And the Oscar goes to…
Lincoln è un film a due facce. Sorprendente da una parte, prevedibile dall’altra. Sorprendente perché non può che stupire, da un regista “artigiano delle emozioni” come Spielberg, un’opera che privilegia, per la prima volta nella sua carriera, il parlato al visivo, la parola all’immagine.

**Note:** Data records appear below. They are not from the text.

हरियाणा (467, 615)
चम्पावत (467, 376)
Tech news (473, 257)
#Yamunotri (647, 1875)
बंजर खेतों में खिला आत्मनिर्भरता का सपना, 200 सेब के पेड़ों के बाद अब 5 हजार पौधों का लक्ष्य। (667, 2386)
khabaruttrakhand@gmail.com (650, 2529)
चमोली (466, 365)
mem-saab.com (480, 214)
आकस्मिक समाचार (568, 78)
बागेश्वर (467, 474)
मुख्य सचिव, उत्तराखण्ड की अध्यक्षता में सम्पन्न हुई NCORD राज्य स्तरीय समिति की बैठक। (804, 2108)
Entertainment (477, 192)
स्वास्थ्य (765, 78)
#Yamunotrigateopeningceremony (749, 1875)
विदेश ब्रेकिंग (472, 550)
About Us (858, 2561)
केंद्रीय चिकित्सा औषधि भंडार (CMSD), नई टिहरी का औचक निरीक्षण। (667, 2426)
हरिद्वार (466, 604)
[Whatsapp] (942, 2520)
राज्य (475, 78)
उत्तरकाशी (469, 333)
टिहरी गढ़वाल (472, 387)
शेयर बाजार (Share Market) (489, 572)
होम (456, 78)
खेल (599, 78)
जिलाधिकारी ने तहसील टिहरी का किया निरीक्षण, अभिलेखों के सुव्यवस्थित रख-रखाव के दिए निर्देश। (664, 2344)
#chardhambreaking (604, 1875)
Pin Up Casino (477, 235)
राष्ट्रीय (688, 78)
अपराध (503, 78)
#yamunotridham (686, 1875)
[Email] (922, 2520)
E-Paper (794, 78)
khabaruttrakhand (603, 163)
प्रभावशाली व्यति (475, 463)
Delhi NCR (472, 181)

Scopriamo quindi uno Spielberg quasi intimista che rinuncia a grandi scene di massa preferendo concentrarsi sugli spazi angusti delle stanze del potere, che antepone a panoramiche, dolly, carrellate, l’uso dei primi piani, e allo scorrere frenetico d’immagini ed emozioni, un ritmo più lento, ad assecondare il gioco attoriale del mimetico Daniel Day-Lewis. Sorprende confrontarsi con uno Spielberg che non teme di risultare noioso, verboso, prolisso, e che per una volta sembra lontano dal preoccuparsi di accontentare il suo pubblico assecondandone le aspettative. Più che fare luce sulla vita di Lincoln, a Spielberg interessa approfondire il rapporto del 16° Presidente degli Sati Uniti con il potere politico, sul modo in cui lo esercitava, sulle ragioni del suo particolare ascendente. Lincoln è un film sulla politica, che si guarda bene dal mostrare sotto una lente idealizzata o edulcorata: tutto è ambiguo calcolo, compromesso, scambio. La rivoluzionaria decisione di abolire la schiavitù fu ottenuta grazie alla corruzione di senatori democratici, alla quale partecipò in prima persona lo stesso Lincoln, in una sorta di “saggio” di realpolitik. Il film risulta invece decisamente più prevedibile nel caratterizzare i personaggi secondari, specialmente moglie e primogenito del Presidente, e si conferma un prodotto molto ben confezionato ma dotato in assoluto di “poca anima”. Se infatti, come già scritto, lo stile sorprende, non così la narrazione, in cui abbiamo un continuo meccanico alternarsi di dialoghi ora leggeri, ora enfatici, ora drammatici. Secondo i perfetti crismi del prodotto hollywoodiano attento nel mantenersi sempre equidistante da qualunque estremo emotivo, conscio che a ogni potenziale sorriso debba possibilmente corrispondere una lacrima; a ogni momento di realistico disincanto, un po’ di enfasi retorica con bandiera a stelle e strisce in sovrimpressione. Tarantino e Thomas Anderson sono lontani, ma per vincere “l’agognato” Oscar bisognerà fare i conti con il vecchio Steven (con buona pace del volenteroso Ben Affleck e del suo Argo). La sensazione è che il Cinema abiti ormai da un’altra parte, e che tutto scorra in una direzione rassicurante e prevedibile, gradevole, ma poco interessante.
Lincoln [id., USA/India 2012], REGIA Steven Spielberg.
CAST Daniel Day-Lewis, Sally Field, Joseh Gordon-Levitt, Tommy Lee Jones.
SCENEGGIATURA Tony Kushner. FOTOGRAFIA Janusz Kaminski. MUSICHE John Williams.
Biografico/Storico/Drammatico, durata 150 minuti.